CD1c is a member of the CD1 family of antigen-presenting molecules, which play a critical role in the immune system by binding and presenting lipid-based antigens to T cells. Unlike classical MHC molecules that present peptide antigens, CD1 proteins specialize in presenting hydrophobic ligands, such as glycolipids, microbial lipids, or self-lipids, to distinct subsets of T cells, including γδ T cells and natural killer T (NKT) cells. CD1c (also known as CD1b2) belongs to the group 1 CD1 proteins (CD1a, CD1b, CD1c, and CD1e), which are expressed on dendritic cells, B cells, and other antigen-presenting cells. Its structure includes a membrane-distal α1/α2 domain forming a hydrophobic antigen-binding groove, enabling interaction with diverse lipid tails.

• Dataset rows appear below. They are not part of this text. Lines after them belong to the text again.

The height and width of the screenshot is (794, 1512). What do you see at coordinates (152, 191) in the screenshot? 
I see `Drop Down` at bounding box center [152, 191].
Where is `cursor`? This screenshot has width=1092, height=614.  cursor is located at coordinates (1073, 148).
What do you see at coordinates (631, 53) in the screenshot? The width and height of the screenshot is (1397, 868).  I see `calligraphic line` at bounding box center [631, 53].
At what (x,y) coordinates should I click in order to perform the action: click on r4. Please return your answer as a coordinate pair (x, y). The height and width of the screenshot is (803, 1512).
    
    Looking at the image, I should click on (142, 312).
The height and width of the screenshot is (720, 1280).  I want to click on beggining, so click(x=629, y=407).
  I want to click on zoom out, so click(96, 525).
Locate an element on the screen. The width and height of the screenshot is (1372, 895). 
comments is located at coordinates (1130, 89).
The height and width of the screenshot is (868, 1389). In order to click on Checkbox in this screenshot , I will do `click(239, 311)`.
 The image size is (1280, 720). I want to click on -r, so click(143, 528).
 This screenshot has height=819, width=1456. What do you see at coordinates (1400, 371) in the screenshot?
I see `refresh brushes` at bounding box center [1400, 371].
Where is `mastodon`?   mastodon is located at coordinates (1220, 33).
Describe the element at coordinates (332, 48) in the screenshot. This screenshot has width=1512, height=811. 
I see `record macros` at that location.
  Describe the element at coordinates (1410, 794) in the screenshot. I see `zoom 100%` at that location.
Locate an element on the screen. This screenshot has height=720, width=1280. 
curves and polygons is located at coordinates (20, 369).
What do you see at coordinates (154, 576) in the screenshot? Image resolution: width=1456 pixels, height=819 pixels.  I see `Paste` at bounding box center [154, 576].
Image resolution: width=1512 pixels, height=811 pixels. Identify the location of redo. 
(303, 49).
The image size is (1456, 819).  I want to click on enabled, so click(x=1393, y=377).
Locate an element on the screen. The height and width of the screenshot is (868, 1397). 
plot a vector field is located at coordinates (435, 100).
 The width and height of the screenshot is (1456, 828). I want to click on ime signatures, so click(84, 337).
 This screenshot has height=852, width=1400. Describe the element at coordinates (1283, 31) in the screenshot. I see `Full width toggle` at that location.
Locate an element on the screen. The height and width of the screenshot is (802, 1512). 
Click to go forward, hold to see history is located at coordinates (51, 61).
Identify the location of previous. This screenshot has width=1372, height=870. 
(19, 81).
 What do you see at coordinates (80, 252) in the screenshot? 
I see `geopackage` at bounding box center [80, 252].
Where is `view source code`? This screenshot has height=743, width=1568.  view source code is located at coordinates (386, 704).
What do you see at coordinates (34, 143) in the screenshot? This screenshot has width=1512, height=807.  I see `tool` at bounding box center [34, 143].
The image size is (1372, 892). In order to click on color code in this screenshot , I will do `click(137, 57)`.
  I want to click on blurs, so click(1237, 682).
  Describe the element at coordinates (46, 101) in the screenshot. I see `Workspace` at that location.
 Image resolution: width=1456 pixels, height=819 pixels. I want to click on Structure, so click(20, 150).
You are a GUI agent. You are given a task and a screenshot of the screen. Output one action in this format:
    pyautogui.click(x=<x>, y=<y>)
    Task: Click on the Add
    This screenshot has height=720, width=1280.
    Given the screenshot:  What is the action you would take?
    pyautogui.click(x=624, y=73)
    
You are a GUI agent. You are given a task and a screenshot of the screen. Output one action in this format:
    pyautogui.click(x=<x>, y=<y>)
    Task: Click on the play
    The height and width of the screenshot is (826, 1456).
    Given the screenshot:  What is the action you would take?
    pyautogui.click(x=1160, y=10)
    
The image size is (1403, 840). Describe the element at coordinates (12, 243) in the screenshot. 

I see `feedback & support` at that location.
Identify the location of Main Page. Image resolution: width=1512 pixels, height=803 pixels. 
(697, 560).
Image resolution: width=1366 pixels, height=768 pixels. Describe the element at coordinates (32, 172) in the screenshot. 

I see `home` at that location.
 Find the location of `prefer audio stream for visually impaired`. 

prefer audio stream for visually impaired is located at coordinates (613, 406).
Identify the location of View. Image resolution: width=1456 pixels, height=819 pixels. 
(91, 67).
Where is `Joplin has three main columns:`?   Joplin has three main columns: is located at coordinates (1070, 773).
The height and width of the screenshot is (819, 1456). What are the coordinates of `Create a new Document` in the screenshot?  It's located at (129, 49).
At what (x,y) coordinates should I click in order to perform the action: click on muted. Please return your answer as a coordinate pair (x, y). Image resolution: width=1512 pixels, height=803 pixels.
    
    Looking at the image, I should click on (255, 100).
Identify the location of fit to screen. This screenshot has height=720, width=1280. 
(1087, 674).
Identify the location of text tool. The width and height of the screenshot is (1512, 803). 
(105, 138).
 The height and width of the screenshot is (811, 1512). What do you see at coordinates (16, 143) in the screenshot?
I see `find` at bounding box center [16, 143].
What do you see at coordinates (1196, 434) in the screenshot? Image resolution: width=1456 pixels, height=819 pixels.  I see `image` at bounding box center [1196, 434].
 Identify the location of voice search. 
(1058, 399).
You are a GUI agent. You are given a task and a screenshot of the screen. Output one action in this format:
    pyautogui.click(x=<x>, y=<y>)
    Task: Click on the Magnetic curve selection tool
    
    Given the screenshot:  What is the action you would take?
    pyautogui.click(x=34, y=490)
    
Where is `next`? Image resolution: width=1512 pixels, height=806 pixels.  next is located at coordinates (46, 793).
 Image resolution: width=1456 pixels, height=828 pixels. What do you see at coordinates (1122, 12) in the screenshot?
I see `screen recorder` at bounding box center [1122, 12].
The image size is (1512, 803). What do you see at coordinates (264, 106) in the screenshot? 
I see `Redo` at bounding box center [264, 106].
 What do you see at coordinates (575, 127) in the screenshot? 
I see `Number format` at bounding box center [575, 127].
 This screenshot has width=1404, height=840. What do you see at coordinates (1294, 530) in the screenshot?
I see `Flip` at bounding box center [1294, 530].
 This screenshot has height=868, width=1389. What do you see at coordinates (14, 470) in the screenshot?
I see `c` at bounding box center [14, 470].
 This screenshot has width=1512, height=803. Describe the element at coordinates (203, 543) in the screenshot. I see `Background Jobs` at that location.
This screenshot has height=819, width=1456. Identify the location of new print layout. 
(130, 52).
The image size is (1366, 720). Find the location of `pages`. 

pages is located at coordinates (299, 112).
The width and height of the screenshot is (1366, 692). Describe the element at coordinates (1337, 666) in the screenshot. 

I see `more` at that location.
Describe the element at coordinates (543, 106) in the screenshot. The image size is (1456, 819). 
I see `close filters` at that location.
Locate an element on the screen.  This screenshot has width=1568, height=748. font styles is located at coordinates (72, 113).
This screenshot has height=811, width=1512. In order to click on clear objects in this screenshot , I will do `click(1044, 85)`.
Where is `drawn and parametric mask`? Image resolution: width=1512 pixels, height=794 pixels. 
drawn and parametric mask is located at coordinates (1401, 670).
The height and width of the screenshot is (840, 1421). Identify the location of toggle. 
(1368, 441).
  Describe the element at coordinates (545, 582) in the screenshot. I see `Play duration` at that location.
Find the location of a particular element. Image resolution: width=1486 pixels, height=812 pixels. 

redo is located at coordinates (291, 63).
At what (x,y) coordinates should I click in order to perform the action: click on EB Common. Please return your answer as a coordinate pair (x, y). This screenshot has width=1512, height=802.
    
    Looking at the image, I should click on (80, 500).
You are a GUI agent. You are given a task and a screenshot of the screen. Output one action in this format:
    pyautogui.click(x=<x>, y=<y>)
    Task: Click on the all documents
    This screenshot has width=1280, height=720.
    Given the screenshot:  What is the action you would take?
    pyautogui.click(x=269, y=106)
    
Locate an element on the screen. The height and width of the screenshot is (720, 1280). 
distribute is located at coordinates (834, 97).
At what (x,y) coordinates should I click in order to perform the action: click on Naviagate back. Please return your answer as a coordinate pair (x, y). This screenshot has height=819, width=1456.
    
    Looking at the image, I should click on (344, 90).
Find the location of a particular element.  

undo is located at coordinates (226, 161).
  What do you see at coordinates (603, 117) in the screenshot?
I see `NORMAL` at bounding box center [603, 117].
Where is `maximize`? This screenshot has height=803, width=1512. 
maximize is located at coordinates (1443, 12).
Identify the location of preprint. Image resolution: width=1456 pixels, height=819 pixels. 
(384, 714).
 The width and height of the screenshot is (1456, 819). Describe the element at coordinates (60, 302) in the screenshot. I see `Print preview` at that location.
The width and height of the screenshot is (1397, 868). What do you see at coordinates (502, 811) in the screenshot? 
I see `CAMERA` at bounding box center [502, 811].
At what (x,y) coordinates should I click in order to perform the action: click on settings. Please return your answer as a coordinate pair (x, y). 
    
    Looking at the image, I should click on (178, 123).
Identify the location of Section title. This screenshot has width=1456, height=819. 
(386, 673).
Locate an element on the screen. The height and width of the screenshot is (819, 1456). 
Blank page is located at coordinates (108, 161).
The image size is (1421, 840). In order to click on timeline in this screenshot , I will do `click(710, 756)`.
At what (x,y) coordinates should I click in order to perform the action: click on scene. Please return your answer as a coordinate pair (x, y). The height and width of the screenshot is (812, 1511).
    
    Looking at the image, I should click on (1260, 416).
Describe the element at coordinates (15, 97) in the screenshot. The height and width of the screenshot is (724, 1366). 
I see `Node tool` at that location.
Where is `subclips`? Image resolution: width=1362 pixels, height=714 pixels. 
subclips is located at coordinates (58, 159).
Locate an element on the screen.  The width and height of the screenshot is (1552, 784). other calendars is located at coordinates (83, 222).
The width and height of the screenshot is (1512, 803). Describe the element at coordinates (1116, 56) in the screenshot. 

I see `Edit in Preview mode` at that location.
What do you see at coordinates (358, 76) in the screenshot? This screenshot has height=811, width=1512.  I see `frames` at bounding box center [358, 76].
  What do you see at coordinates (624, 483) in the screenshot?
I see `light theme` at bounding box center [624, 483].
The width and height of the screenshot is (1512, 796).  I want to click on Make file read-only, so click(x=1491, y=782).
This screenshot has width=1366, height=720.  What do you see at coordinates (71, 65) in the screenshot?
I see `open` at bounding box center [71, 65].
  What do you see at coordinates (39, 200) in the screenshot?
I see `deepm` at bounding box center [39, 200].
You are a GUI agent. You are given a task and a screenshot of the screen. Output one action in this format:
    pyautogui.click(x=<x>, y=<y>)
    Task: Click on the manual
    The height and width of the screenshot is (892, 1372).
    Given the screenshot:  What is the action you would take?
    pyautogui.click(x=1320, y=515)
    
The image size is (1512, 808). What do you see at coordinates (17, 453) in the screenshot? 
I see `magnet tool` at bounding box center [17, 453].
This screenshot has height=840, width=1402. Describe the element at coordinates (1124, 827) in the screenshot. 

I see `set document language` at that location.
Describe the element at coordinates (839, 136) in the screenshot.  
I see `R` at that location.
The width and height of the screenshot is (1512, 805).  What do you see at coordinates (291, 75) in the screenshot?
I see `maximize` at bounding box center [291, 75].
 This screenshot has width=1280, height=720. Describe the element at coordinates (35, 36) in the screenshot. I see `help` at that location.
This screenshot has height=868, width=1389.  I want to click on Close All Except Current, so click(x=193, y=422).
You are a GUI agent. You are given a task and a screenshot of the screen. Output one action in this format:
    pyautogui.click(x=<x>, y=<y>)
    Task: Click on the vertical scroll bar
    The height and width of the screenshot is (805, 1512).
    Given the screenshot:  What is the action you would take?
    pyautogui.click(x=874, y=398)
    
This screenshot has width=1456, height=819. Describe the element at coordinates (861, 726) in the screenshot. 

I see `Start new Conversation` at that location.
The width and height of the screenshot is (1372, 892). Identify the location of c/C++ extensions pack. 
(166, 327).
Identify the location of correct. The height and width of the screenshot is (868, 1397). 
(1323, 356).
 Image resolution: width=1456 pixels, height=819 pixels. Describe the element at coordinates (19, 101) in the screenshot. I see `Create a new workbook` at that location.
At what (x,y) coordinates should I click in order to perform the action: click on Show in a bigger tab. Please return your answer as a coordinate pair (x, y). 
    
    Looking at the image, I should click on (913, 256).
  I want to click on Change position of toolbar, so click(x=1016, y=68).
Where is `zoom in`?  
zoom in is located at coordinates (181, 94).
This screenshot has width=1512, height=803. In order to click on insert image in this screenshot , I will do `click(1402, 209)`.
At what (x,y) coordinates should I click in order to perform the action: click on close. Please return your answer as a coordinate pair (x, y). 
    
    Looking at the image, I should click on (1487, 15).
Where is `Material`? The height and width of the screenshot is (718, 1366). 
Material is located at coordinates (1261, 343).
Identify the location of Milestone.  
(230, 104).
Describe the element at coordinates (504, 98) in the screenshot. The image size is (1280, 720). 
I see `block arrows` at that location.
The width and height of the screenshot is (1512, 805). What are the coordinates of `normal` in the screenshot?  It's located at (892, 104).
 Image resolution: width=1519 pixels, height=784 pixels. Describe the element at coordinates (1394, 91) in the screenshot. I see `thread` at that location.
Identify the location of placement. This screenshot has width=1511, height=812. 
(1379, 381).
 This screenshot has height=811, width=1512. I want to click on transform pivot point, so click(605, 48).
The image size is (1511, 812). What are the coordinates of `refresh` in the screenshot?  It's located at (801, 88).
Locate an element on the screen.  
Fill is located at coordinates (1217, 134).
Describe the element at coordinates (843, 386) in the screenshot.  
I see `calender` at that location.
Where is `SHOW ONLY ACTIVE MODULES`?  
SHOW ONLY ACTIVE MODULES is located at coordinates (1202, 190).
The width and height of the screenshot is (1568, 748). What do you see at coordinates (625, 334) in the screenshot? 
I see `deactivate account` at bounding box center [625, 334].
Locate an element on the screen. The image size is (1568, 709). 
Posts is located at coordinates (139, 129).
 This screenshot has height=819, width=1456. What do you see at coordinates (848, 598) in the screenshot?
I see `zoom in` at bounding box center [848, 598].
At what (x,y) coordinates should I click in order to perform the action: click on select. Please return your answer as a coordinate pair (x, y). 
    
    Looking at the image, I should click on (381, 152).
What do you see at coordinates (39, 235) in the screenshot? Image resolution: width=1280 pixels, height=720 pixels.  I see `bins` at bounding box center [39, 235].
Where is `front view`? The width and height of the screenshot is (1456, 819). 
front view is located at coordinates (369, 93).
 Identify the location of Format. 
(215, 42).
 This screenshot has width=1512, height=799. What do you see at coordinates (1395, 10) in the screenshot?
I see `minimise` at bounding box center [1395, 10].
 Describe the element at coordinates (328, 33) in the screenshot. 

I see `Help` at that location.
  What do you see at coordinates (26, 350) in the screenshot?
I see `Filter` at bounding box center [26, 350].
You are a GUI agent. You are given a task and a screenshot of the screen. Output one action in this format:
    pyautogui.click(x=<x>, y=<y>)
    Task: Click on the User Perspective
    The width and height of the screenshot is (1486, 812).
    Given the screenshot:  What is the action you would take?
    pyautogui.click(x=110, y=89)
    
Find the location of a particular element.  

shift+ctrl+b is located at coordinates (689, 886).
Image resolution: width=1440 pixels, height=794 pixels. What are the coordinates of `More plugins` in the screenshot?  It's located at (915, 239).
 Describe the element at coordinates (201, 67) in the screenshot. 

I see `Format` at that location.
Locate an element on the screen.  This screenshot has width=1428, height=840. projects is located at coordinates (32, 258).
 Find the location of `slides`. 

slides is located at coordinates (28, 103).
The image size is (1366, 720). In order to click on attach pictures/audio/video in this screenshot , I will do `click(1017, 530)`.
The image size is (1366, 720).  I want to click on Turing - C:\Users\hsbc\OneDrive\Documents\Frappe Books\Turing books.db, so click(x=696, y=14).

Recombinant CD1c protein is typically produced in mammalian expression systems (e.g., HEK293 or CHO cells) to ensure proper folding, glycosylation, and lipid-loading capacity. This engineered protein retains the ability to bind lipid antigens and interact with T-cell receptors (TCRs), making it a valuable tool for studying lipid antigen presentation mechanisms. Research applications include investigating host-pathogen interactions (e.g., Mycobacterium tuberculosis lipid recognition), autoimmune disorders linked to self-lipid reactivity, and cancer immunology, where CD1c-restricted T cells may target tumor-associated lipids. Additionally, recombinant CD1c is used to screen lipid antigen libraries or develop immunotherapies leveraging lipid-specific T-cell responses.
Challenges in CD1c recombinant production include maintaining solubility due to its hydrophobic nature, often requiring detergent-based purification or liposome reconstitution. Despite these hurdles, advancements in structural biology and antigen-loading techniques have enhanced its utility in deciphering CD1c-mediated immune regulation.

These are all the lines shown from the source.